Julio Rangel pretende tentar emprego em Boa Vista e quer fazer cursos para conhecer melhor o Brasil. Para ele, a maior diferença ao entrar no Brasil foi ver a oferta de comida. “É como se eu tivesse saído de um lugar obscuro para a Disney World (risos). A primeira diferença foi ver todo mundo comendo. Aqui eu vi  muita comida nos supermercados, comida que dão, que compartilham. Vi os cachorros comendo comida boa. Na Venezuela não deixam comida para os cachorros”.

Recepção

Ao chegarem ao Brasil, entrando pela pequena Pacaraima, no norte de Roraima, muitos venezuelanos tiveram que vencer a desconfiança. Alguns foram insultados, outros receberam alguma forma de ajuda. Em geral, o discurso dos que buscam refúgio evita generalizar. “Existem pessoas boas e pessoas más”, sintetizou Alberto. Já no Brasil, ele conseguiu emprego. Mas, dois meses depois, parou de receber.

Evelin conheceu os dois lados. Foi chamada de “pilantra” e isso a machucou. Mas pessoas boas cruzaram seu caminho e ela recebeu doações para seus filhos. “Graças a Deus muitos brasileiros me ajudaram com meus filhos. No primeiro dia que cheguei me deram fraldas e leite de presente.

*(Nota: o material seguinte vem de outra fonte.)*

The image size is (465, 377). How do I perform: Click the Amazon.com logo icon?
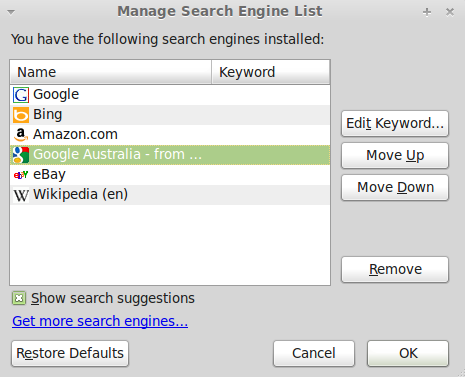tap(21, 135)
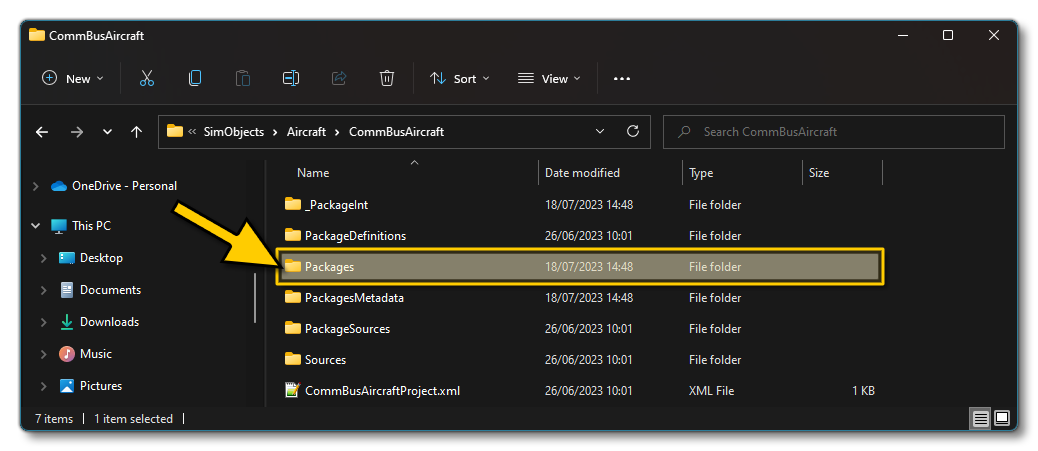
Task: Select the CommBusAircraftProject.xml file
Action: tap(382, 391)

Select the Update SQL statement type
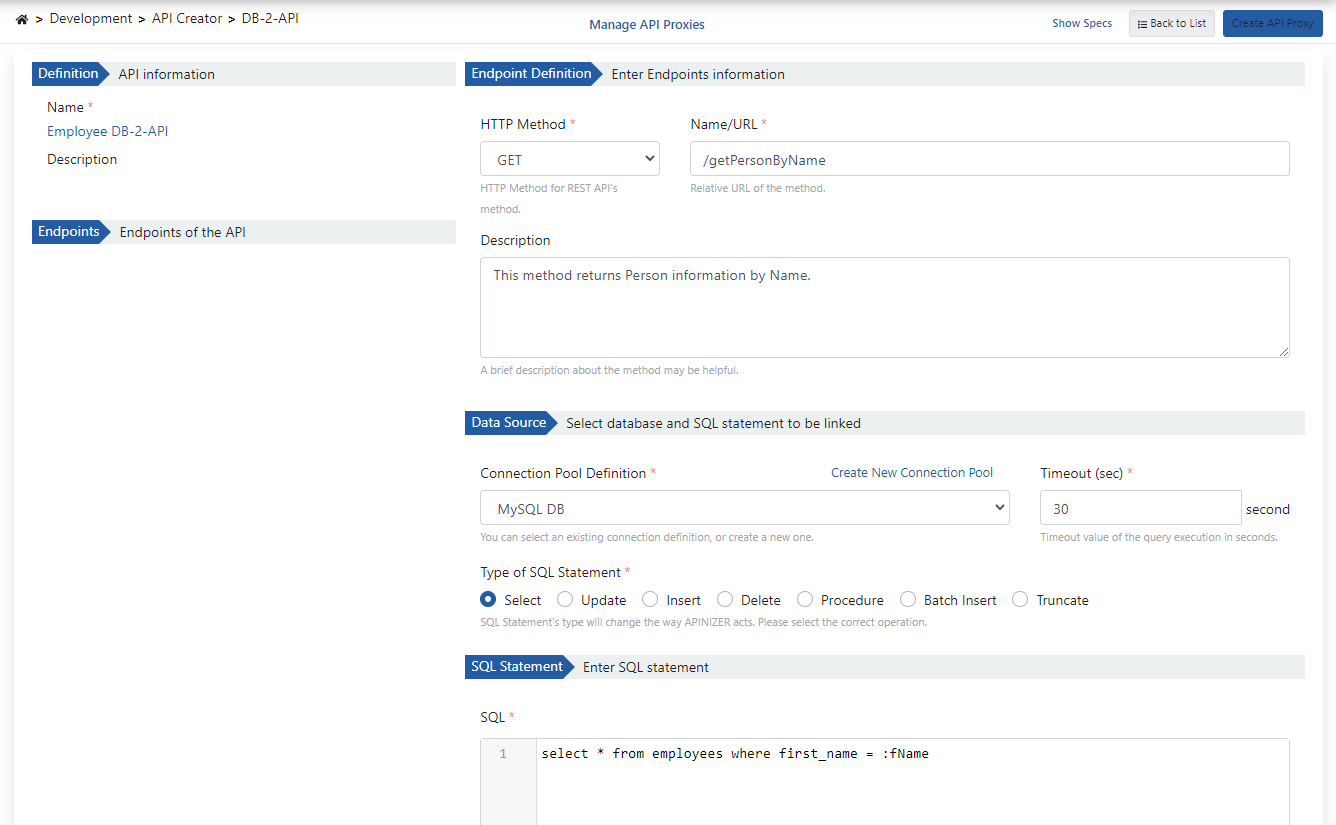point(565,600)
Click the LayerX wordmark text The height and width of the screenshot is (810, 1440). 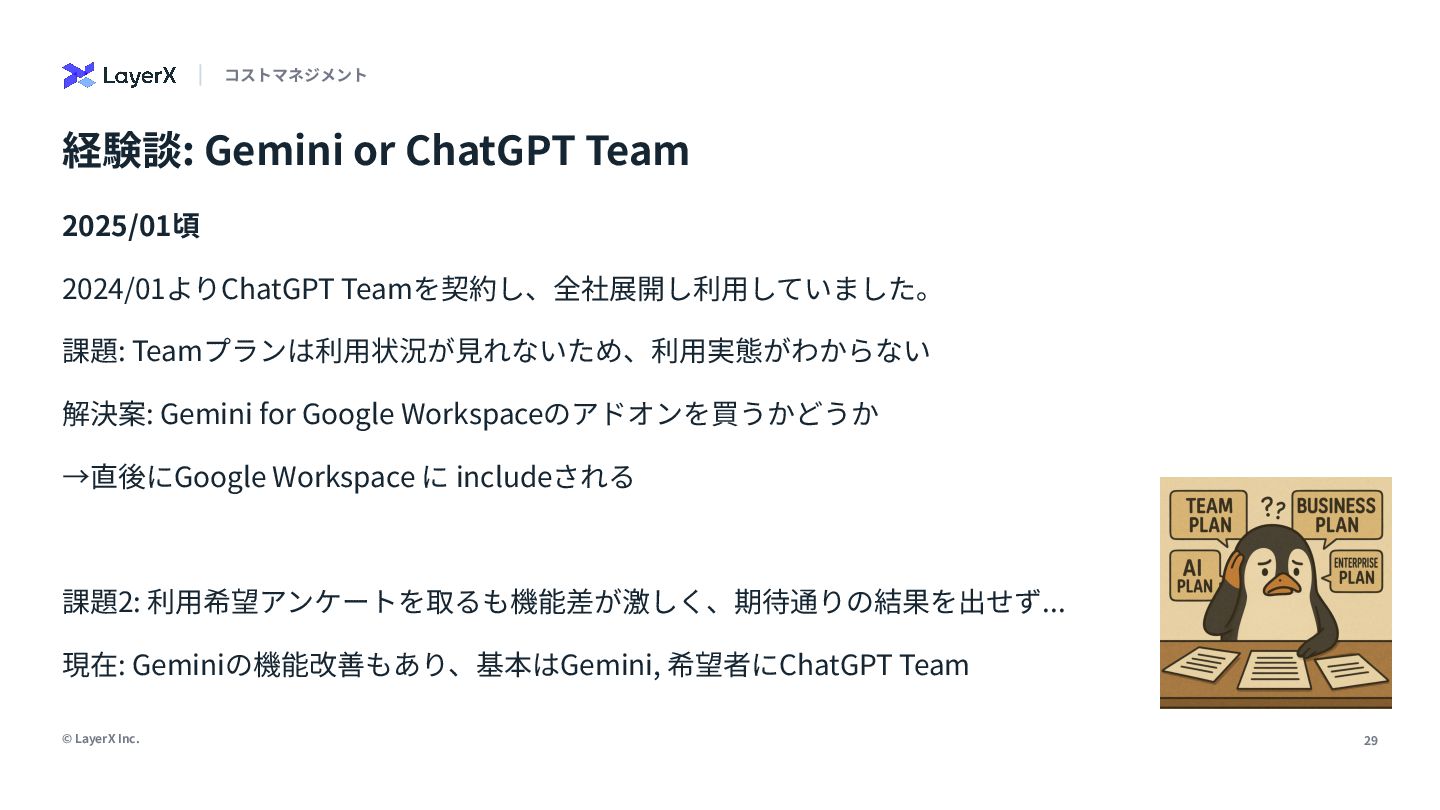(x=139, y=75)
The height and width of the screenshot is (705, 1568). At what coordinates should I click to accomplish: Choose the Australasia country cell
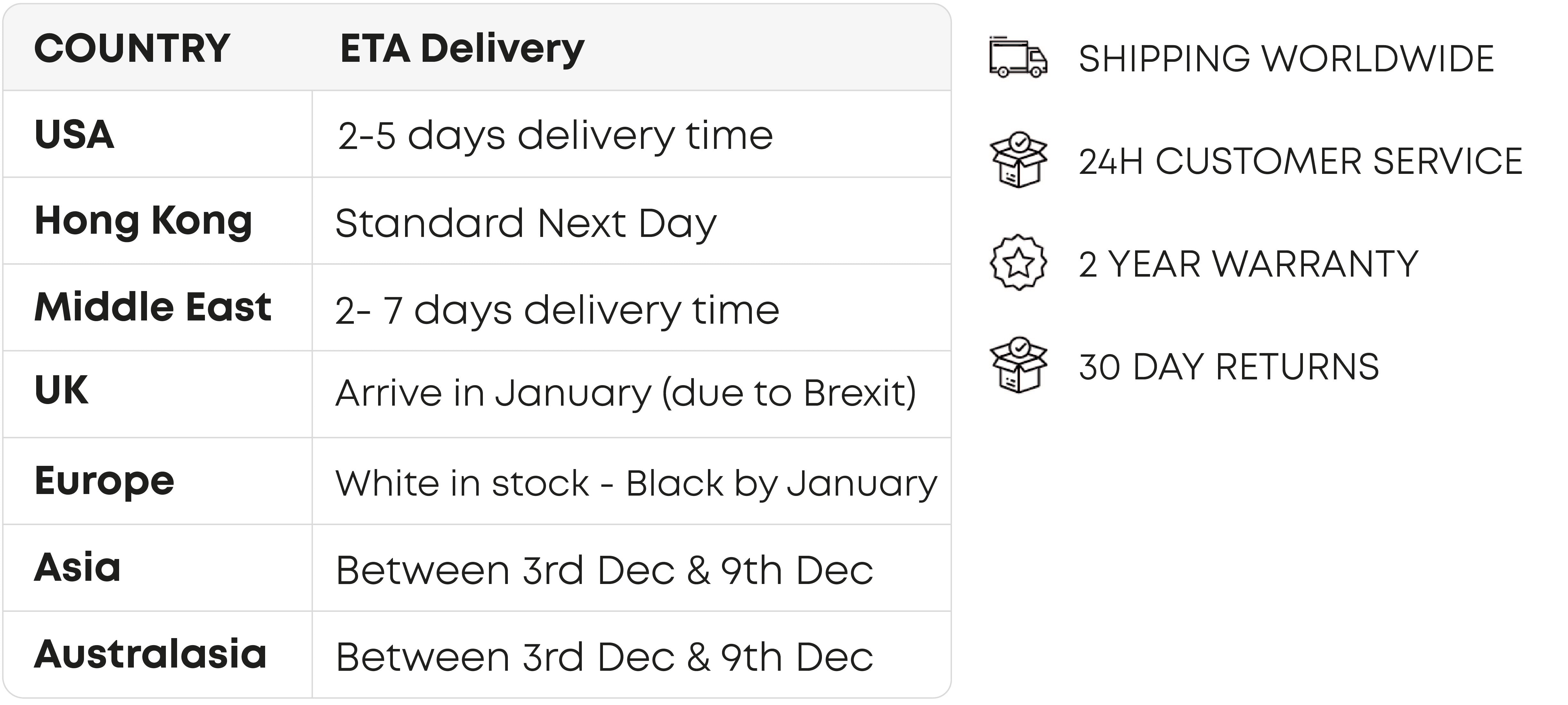[x=150, y=654]
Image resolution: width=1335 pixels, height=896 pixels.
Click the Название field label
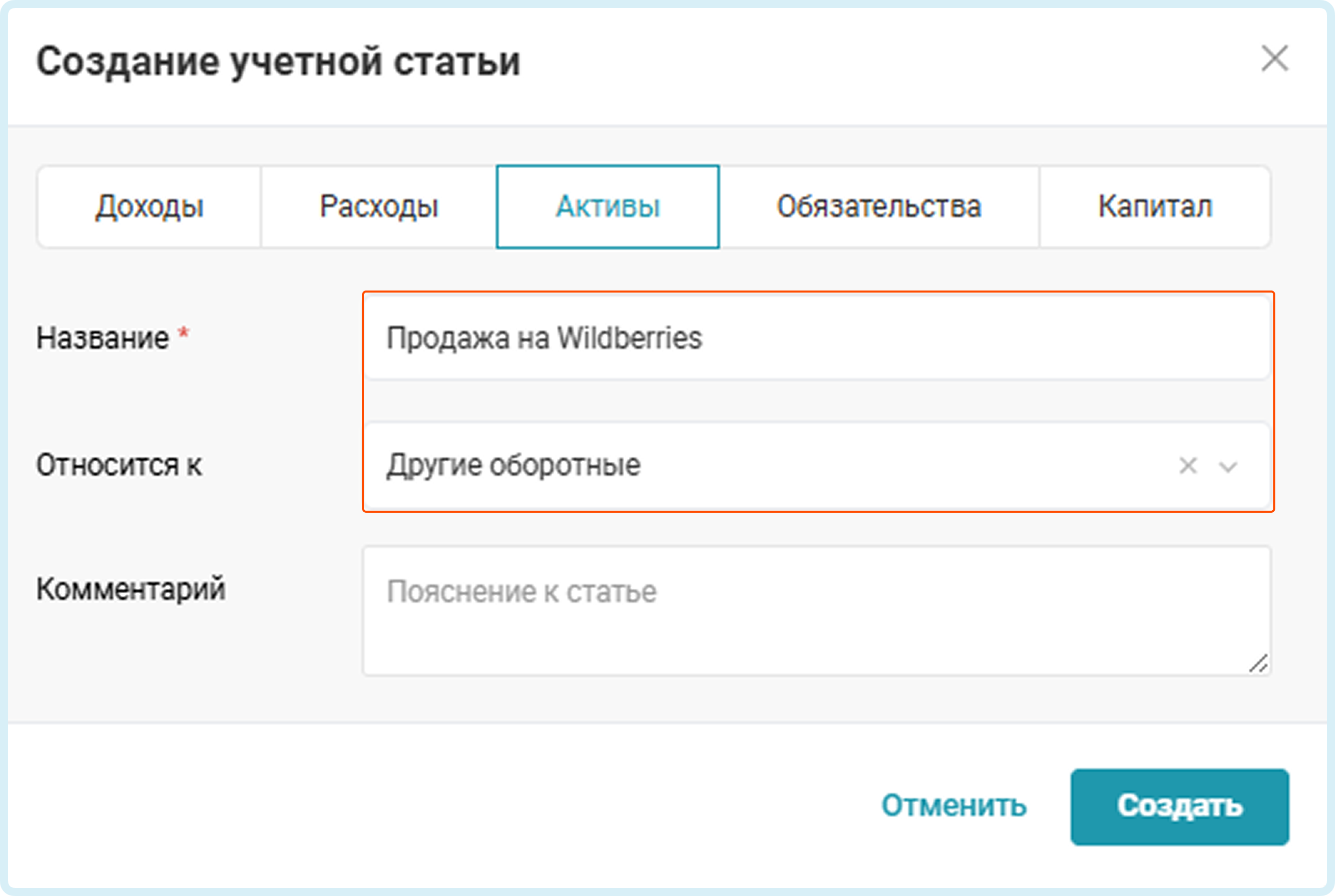tap(103, 338)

Isso para mim foi como ‘obrigado, Senhor’”.

Após o grande fluxo migratório inicial, muitos estrangeiros já foram para outros países da América do Sul, como Argentina e Colômbia, ou interiorizaram no Brasil por conta própria. Hoje, Boa Vista abriga cerca de 4 e 6 mil migrantes e isso contribui para o aumento da violência urbana. Um grupo de fotógrafos que visitou, na última quinta-feira (3), a Praça Simón Bolívar, onde dezenas de venezuelanos ainda se abrigam, foi recomendado a não permanecer no local após escurecer.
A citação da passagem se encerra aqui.